Population structure of WITS during competition and transmission experiments. Data represent the total cecal loads of WITS and relative amounts of WITS CC001a and CC003a postmortem in the ceca of birds at the indicated days postinfection. The predominating strains are shown on the axes. Red rectangles, bias in favor of CC001a (log₁₀ CI of >0); blue rectangles, bias in favor of CC003a (log₁₀ CI of <0). The width of the rectangles corresponds to 95% confidence intervals. Where only one strain was detected, this is denoted by a filled circle. nd, not done; nde, no detectable colonization; vs, versus.

FIG. 2.

Population structure of WITS in the ceca of birds following inoculation with a 1:1 mix of WITS at a range of total doses. Data represent the cecal loads of WITS and CI of CC001b versus CC003a in individual birds at days 1, 3, and 7 postinoculation with a 1:1 (vol/vol) mix of the two strains at the indicated doses. The predominating strains are shown on the axes.
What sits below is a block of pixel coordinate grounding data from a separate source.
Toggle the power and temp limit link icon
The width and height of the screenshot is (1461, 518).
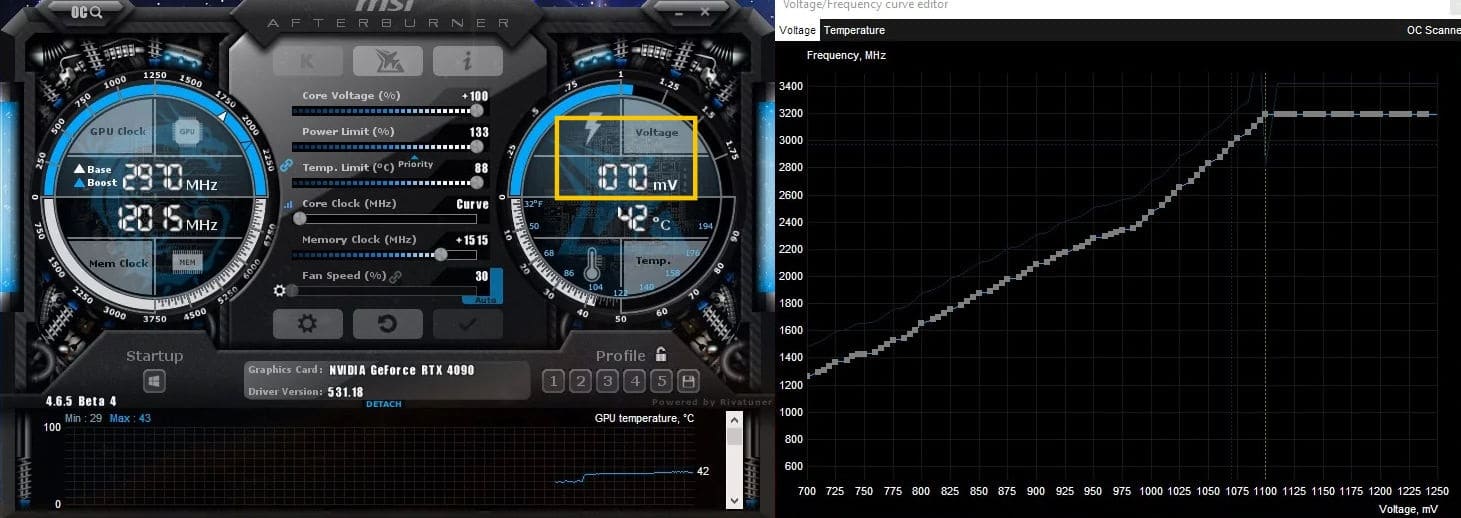(285, 165)
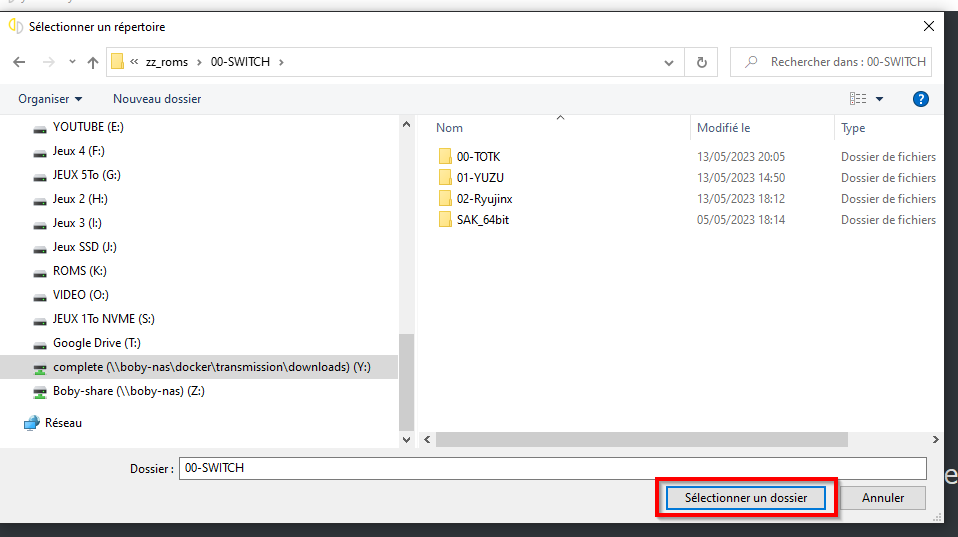Open the Help question mark icon

coord(921,99)
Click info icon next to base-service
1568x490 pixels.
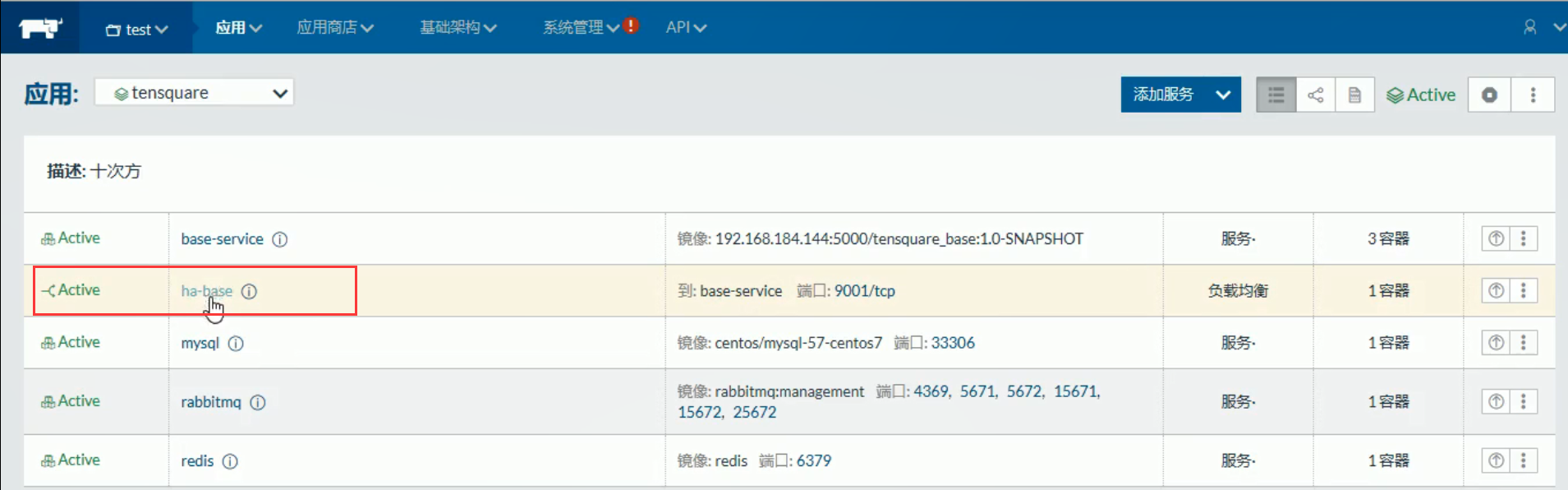(x=280, y=239)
Red rectangles, bias in favor of CC001b (log₁₀ CI of >0); blue rectangles, bias in favor of CC003a (log₁₀ CI of <0). The width of the rectangles corresponds to 95% confidence intervals. Where only one strain was detected, this is denoted by a filled circle. nd: not done; ndc: no detectable colonization; vs, versus.

FIG. 3.

Population structure of WITS in the ceca of birds following inoculation with a 1:1 mix of WITS at a range of total doses. Data represent the cecal loads of WITS and CI of CC001b versus CC003a in individual birds at days 1, 3, and 7 postinoculation with a 1:1 (vol/vol) mix of the two strains at the indicated doses. The predominating strains are shown on the axes. Red rectangles, bias in favor of CC001b (log₁₀ CI of >0); blue rectangles, bias in favor of CC003a (log₁₀ CI of <0). The width of the rectangles corresponds to 95% confidence intervals. Where only one strain was detected, this is denoted by a filled circle. ndc: no detectable colonization; vs, versus.